→ Extracted information
*** Begin section ***
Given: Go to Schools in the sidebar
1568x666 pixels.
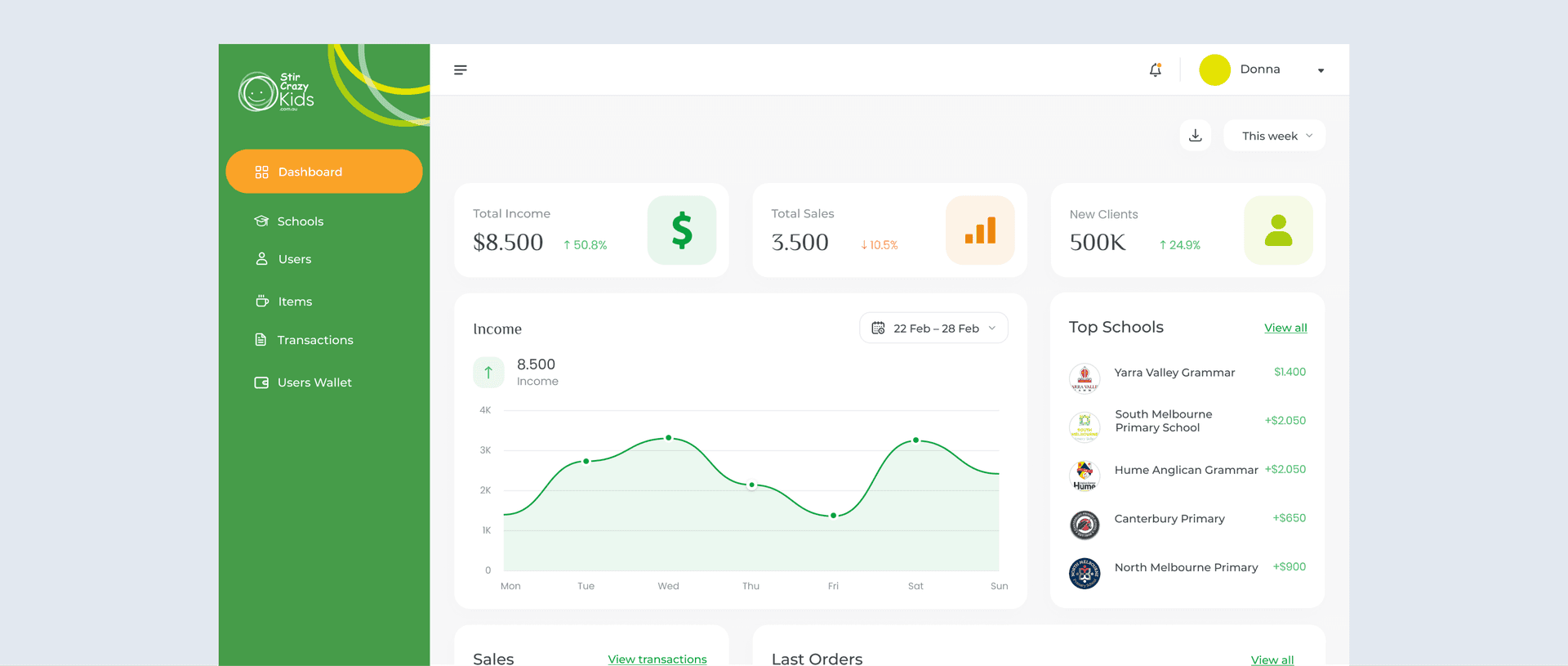Looking at the screenshot, I should 300,221.
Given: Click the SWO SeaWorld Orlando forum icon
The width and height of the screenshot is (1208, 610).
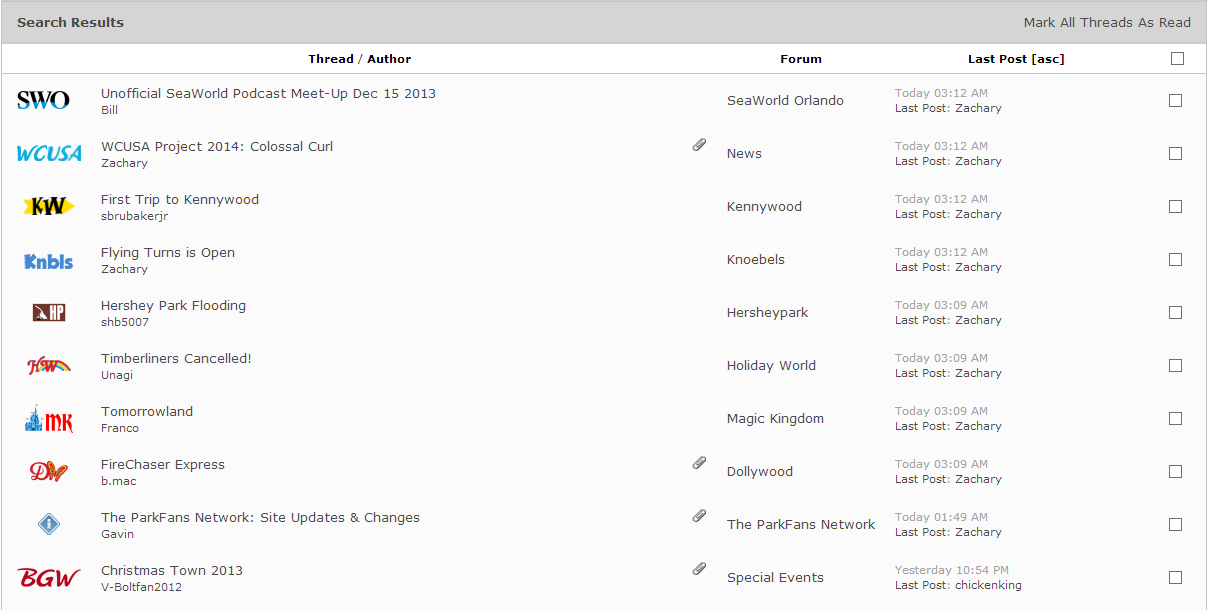Looking at the screenshot, I should 43,100.
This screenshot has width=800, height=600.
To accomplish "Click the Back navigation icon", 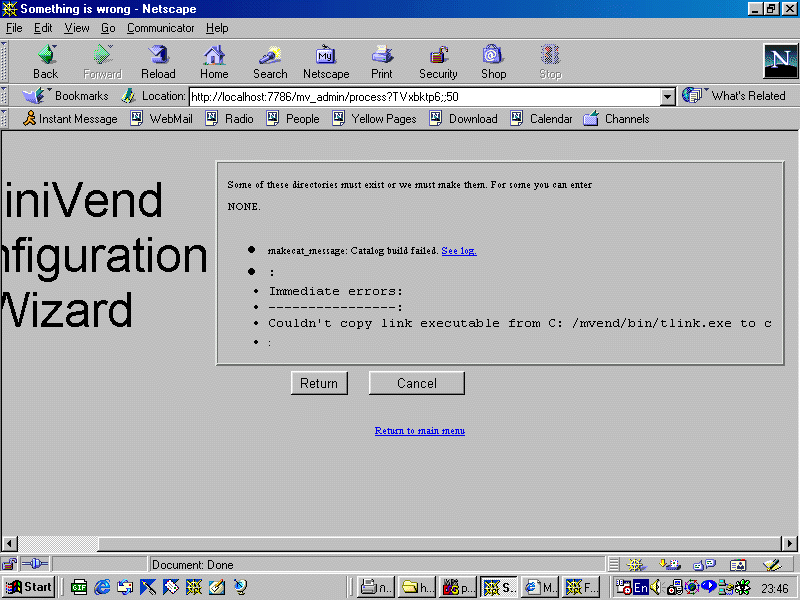I will [45, 61].
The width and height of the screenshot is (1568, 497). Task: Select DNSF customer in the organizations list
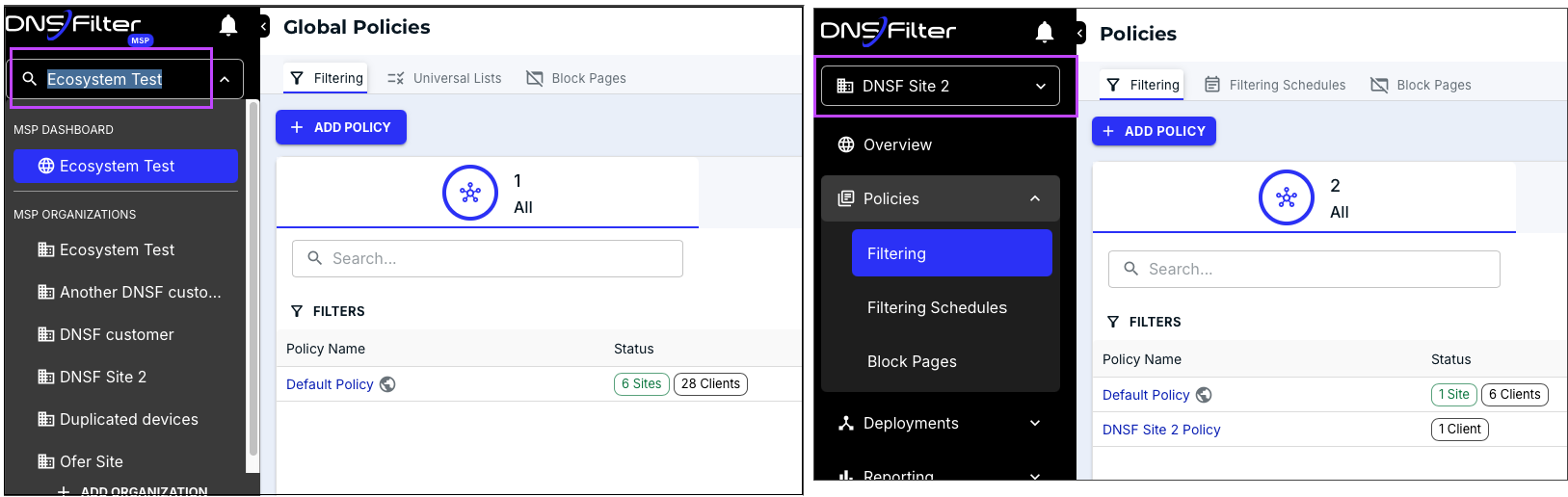coord(117,334)
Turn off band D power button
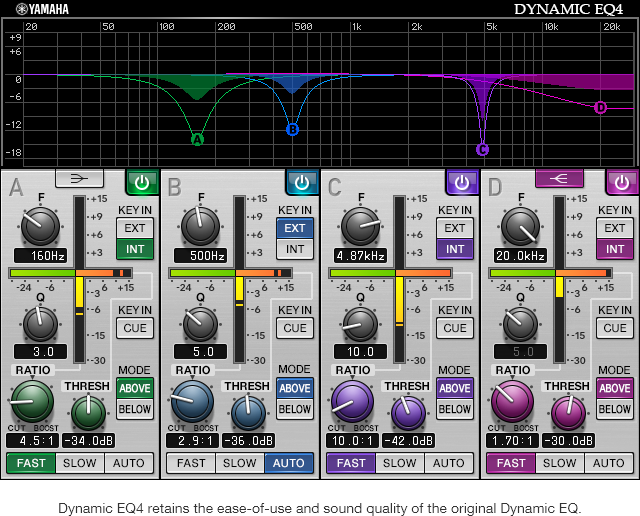 [621, 182]
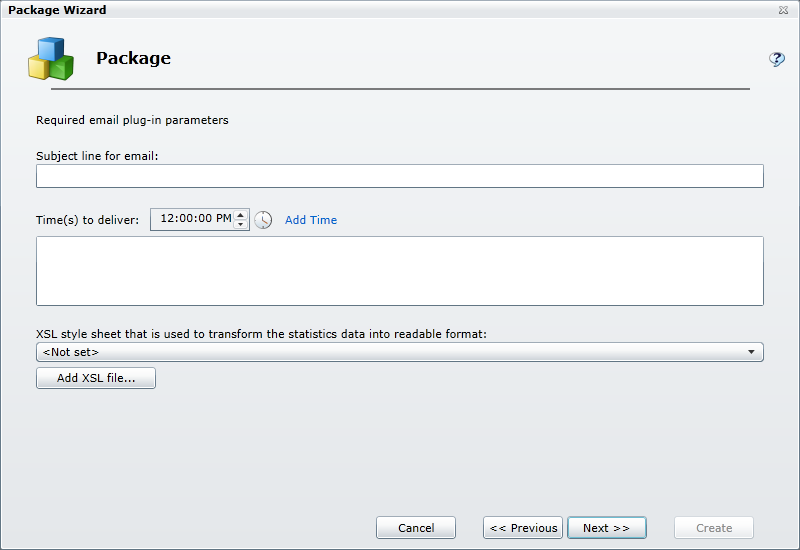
*** End section ***
→ Aim of the exercise
Your answer should consist of every line from the entries that holds "Given".

→ Expected output
Given: Go to Schools in the sidebar
Given: Click the SWO SeaWorld Orlando forum icon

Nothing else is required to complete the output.